I have two areas where I plant my tomatoes, and its extremely important to make sure the soil is ready before planting. This year, I’m trying something new. I’ve found some mushroom compost that a few of my garden friends love and highly recommend. I’ve also been saving my egg shells from the chickens, as I’m going to add it to the soil. I grind up the egg shells really small, to an almost sand-like appearance. I sprinkle them throughout the bed. Egg shells can be used as an organic fertilizer because they add extra calcium to the soil and help with blossom rot.

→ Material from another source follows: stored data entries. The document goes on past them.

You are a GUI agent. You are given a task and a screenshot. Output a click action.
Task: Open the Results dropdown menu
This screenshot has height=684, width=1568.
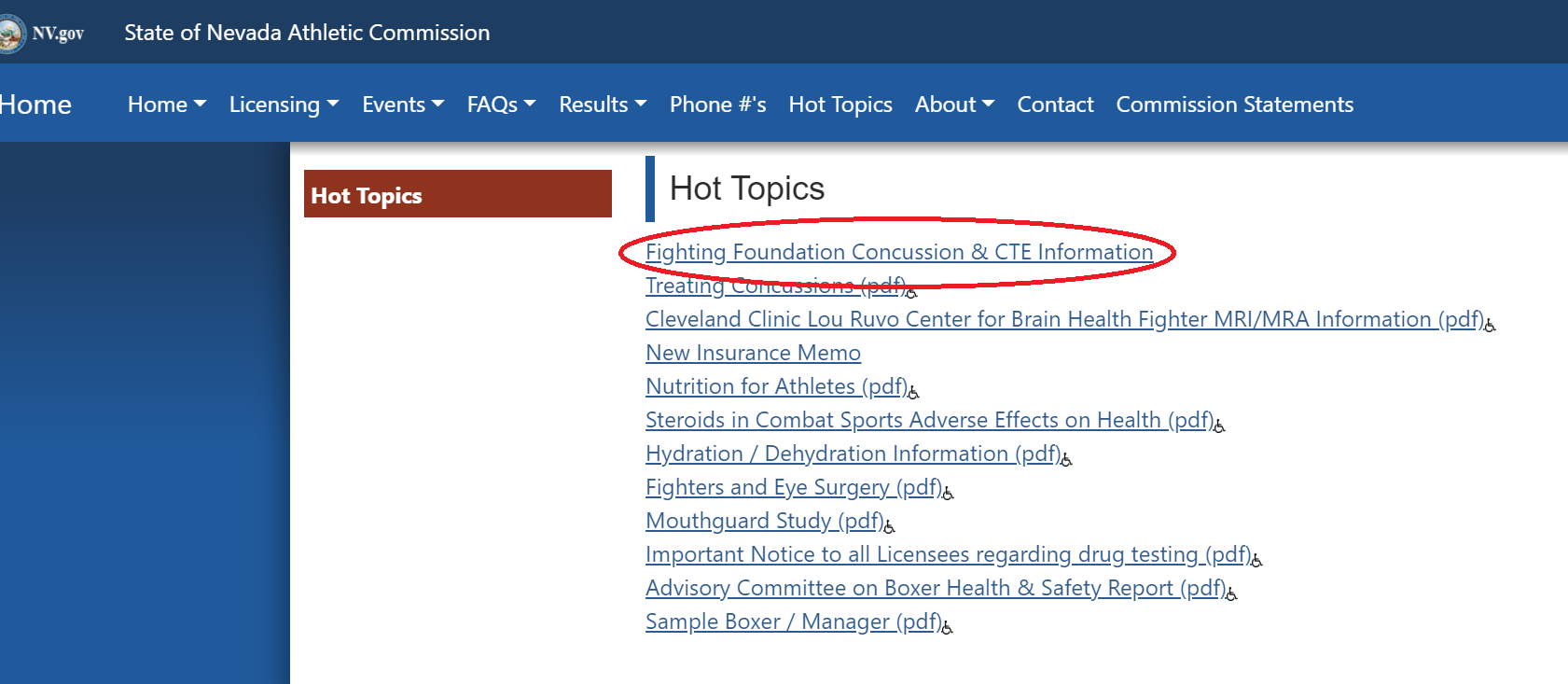click(x=603, y=105)
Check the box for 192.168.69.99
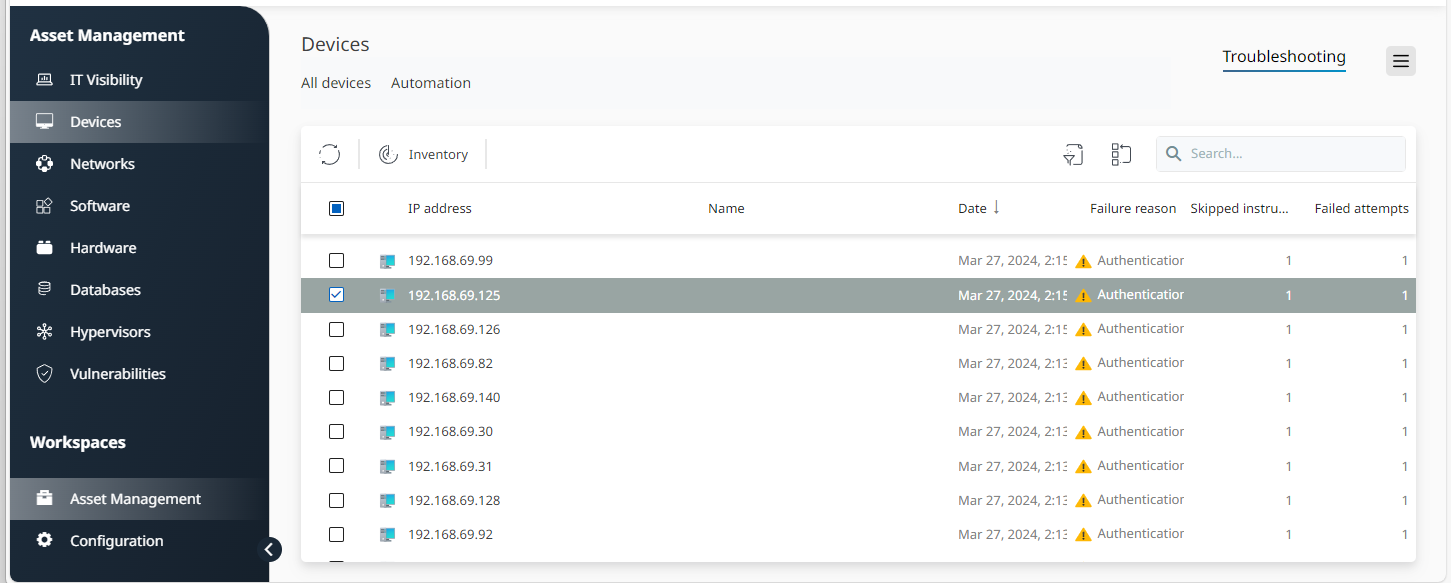Screen dimensions: 1451x583 pyautogui.click(x=336, y=261)
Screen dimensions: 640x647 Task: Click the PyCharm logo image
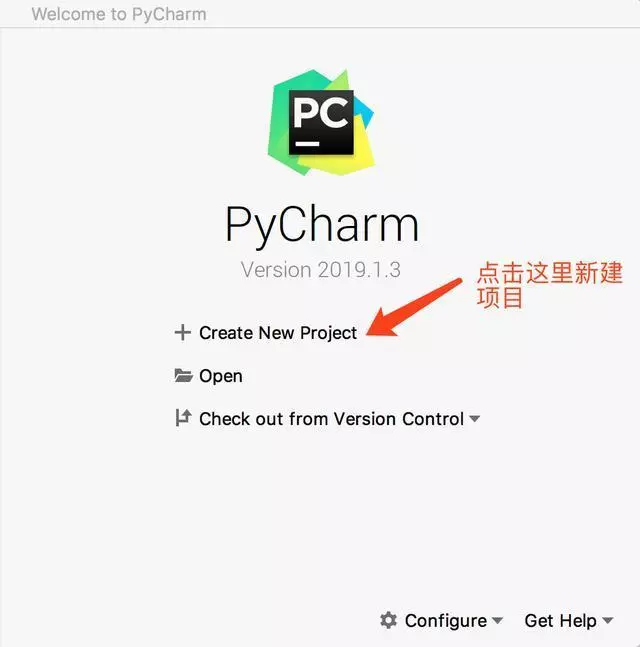click(321, 123)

One thing worth noting is tomato plants should be planted after the first frost. Here are a few tips and tricks to get the best tomatoes this summer. I fertilize naturally with the waste from the Chicken coop. I spread some of their waste in the tomato beds, and I plant French marigolds (to work as an insect repellent,) in with my tomatoes. Marigolds are your tomatoes best friend in your garden. They protect the tomatoes from slugs, hornworms, and other garden pests. The scent the marigolds give off will actually mask the smell of your veggies. When planting tomatoes, I like to cut the lower, smaller, leggy bottom leaves off the plant, then plant it deep several inches for a good root foundation. I then mound up around the plant. Once the weather is warm enough, I water every day unless it rains, but it really just depends on your environment. We love tomato so much we have two full raised beds of tomato plants. But you can also plant with other things, like companion plants such as cabbage, carrots, and onions. All of which do well with tomatoes.

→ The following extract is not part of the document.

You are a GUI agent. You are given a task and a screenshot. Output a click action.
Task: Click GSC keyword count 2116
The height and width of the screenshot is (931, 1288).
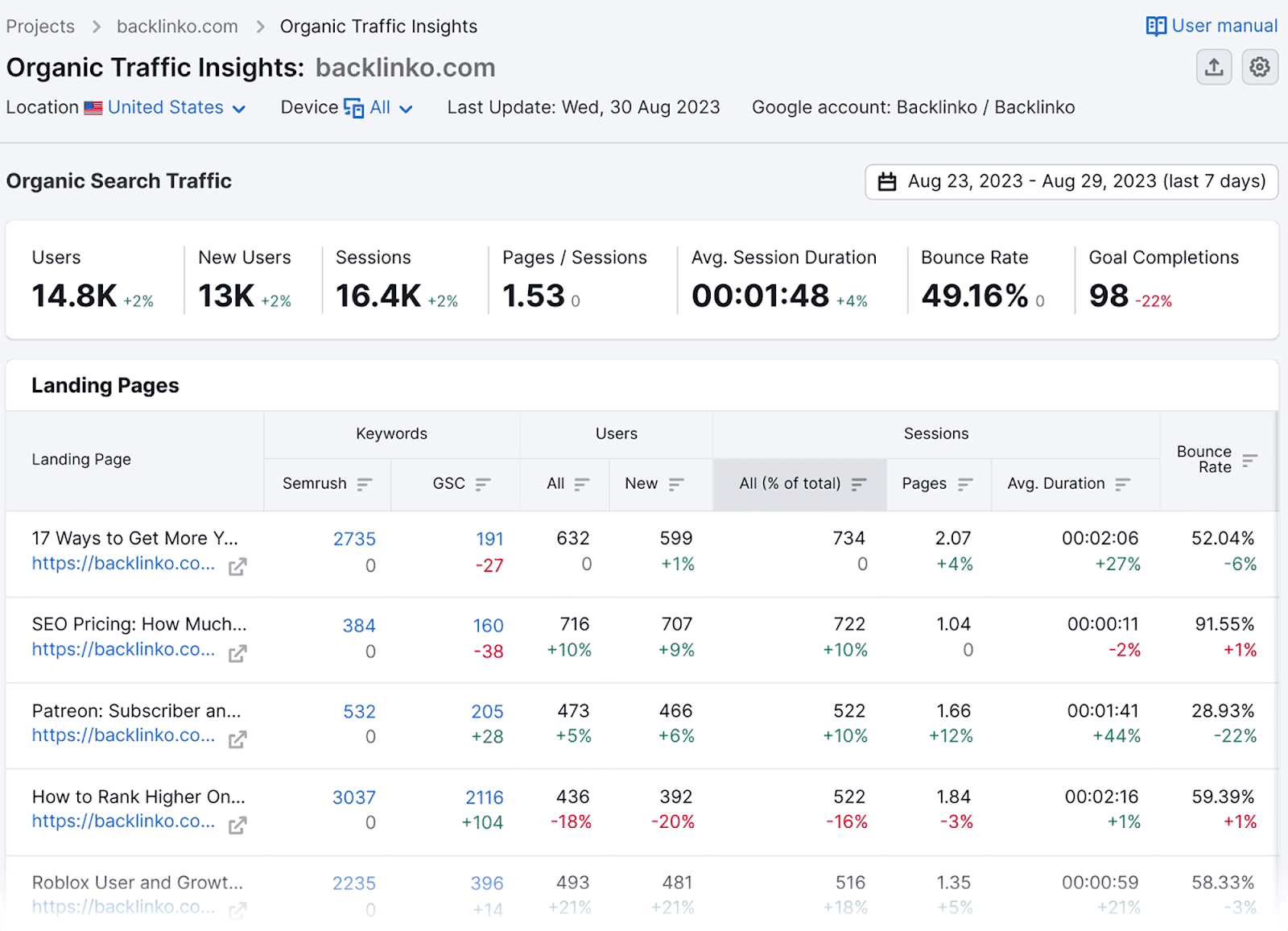click(x=484, y=798)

Once our tomatoes get a couple inches or more, its time to stake. I have tried all kinds of different methods of staking. I love the metal rod, but it’s actually enclosed in a really nice and hard plastic. I stake them and tie them off with a green tie made for the garden. There are so many ways you can steak and cage tomatoes, you’ll have to just figure out what works best for you. I tend to love the green post and green ties because I can do it as it grows. Throughout the growing season you will continue stake as they grow. Keep in mind when planting your tomatoes, they will need space between each plant as they grow. A good rule of thumb is to give your tomato plants 12 inches of space.
There are so many varieties of tomatoes, and I love them all, but I definitely have a few favorites. I’ve found I love growing Cherokee purple tomatoes, pink lady tomatoes, and of course, heirloom tomatoes the most. I hope you found this guide to be helpful! Be sure to let me know if there are any other gardening tips you’d like to learn! I have a ton of them!